Cette traduction originale, due à Lionel-Édouard Martin, relève du droit de la propriété intellectuelle.  Il est permis de la diffuser, à la condition expresse que le nom du traducteur soit clairement indiqué.


 

Alexandra Bernhardt (née en 1974) : Merle / Amsel


Au petit matin : toi
ma claire beauté noire
toi l’oignant cri d’éveil
m’ôtant à ma torpeur

comme je m’émerveille
encore somnolente
de ta force

inflexible
tu me flûtes
du Magma dans l’oreille

Je deviens merle
_______________et me réveille


Frühmorgens : du
meine helle Schönschwarze
du salbender Ruf der Weckung
aus meiner Ohnmacht

Wie bewundere ich
dämmernd noch
deine Kraft

Unbeugsam
flötest du mir
Magma ins Ohr

Ich werde Amsel
_______________und bin wach

(inédit)


Cette traduction originale, due à Lionel-Édouard Martin, relève du droit de la propriété intellectuelle.  Il est permis de la diffuser, à la condition expresse que le nom du traducteur soit clairement indiqué.


 

Alexandra Bernhardt (née en 1974) : Stances urbaines / Städtische Stanze


Le soleil est à nu, le goudron des rues fond,
Un épervier, cri creux, laisse échapper ses peines.
Dans l’été pâle et chaud, les hachements de sons
D’un marteau-burineur, tambourant ses rengaines.
Comme un affolement sur moi tout à coup fond —
L’épervier fait gonfler, les agitant, ses pennes
Et prend, silencieux, son essor, éperdu,
Comme s’il recelait ce qu’ici j’ai perdu.
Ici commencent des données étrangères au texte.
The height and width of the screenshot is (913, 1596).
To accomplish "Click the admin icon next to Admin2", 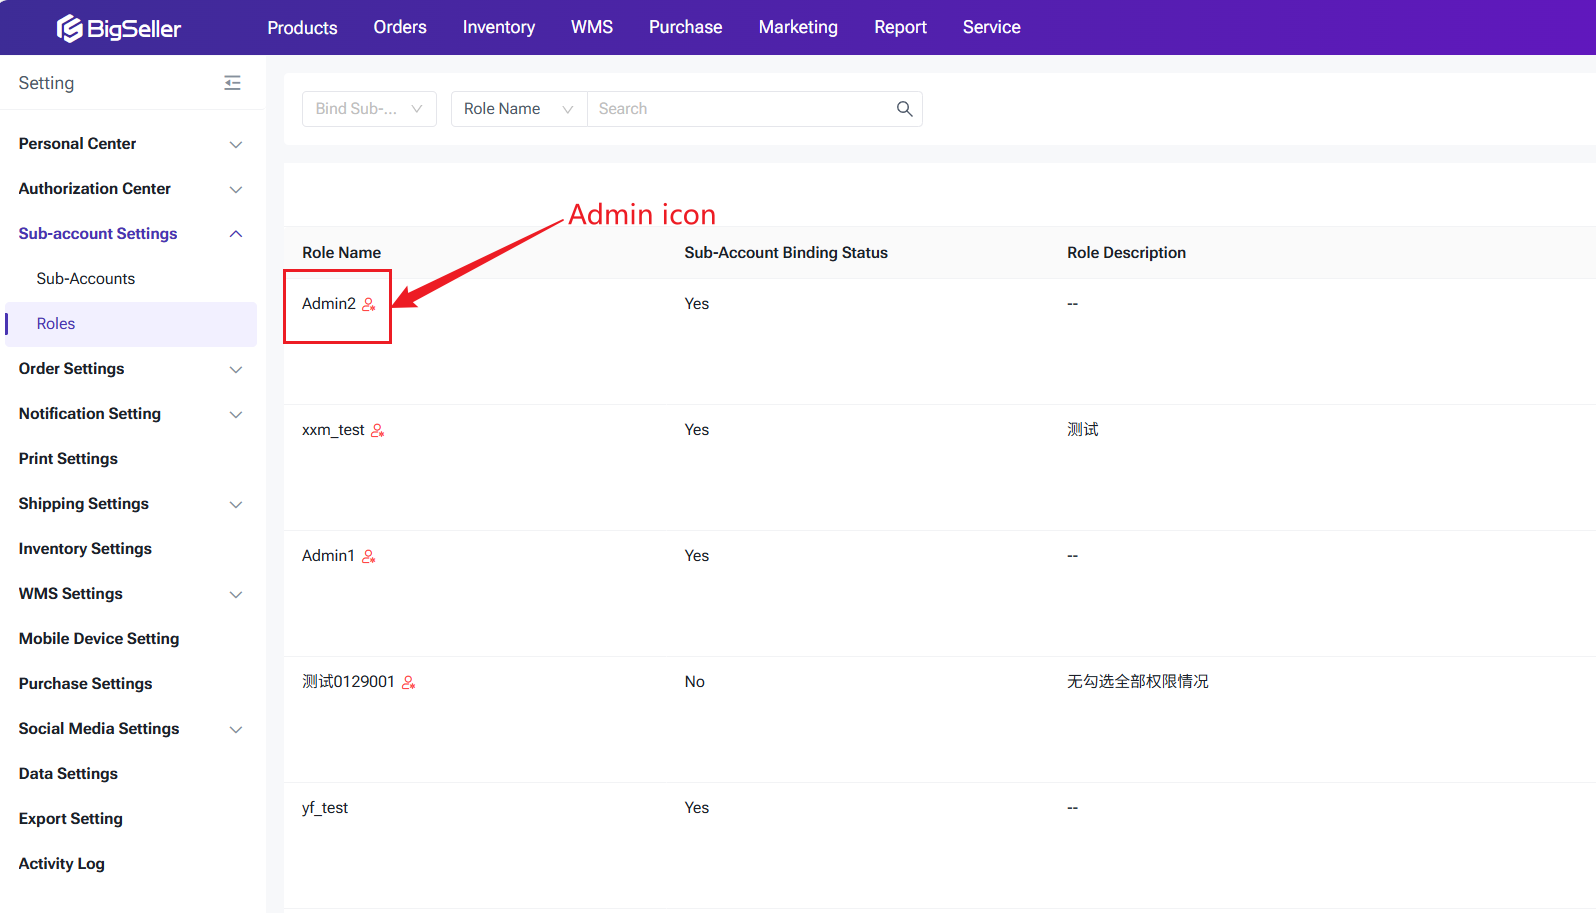I will coord(369,304).

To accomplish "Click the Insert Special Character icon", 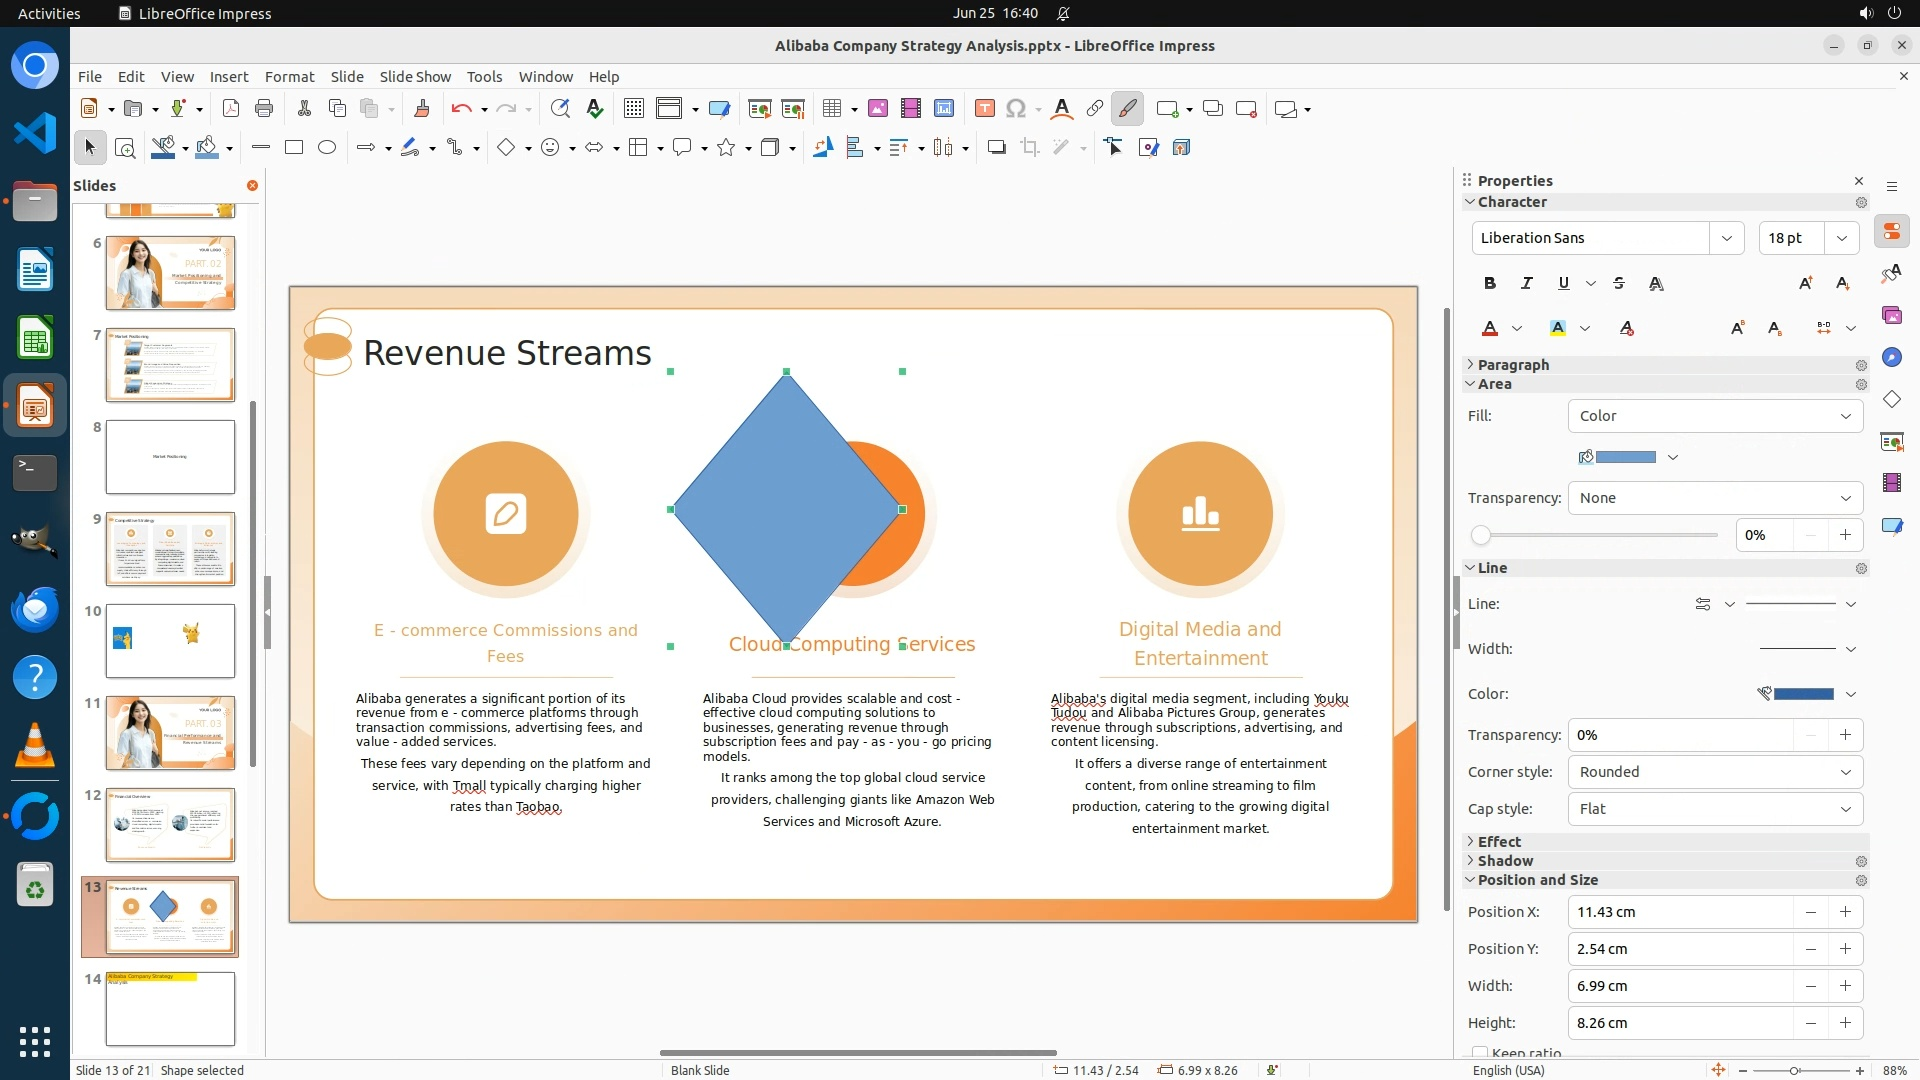I will (x=1016, y=109).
Versengt der Straße Teer, die Sonne nackt,
Ein Sperber schreiet hohl sein Sehnen nieder,
Und in der sommerbleichen Hitze hackt
Ein Preßlufthammer trommelnd seine Lieder.
Wie mich mit einem Mal das Grauen packt —
Der Sperber spreizt und schüttelt sein Gefieder
Und hebet sich in stummem Gram empor,
Als bärge er, was ich gerad’ verlor.

(in Et in Arcadia ego. Klagenfurt am Wörthersee: Sisyphus, 2017)


Cette traduction originale, due à Lionel-Édouard Martin, relève du droit de la propriété intellectuelle.  Il est permis de la diffuser, à la condition expresse que le nom du traducteur soit clairement indiqué.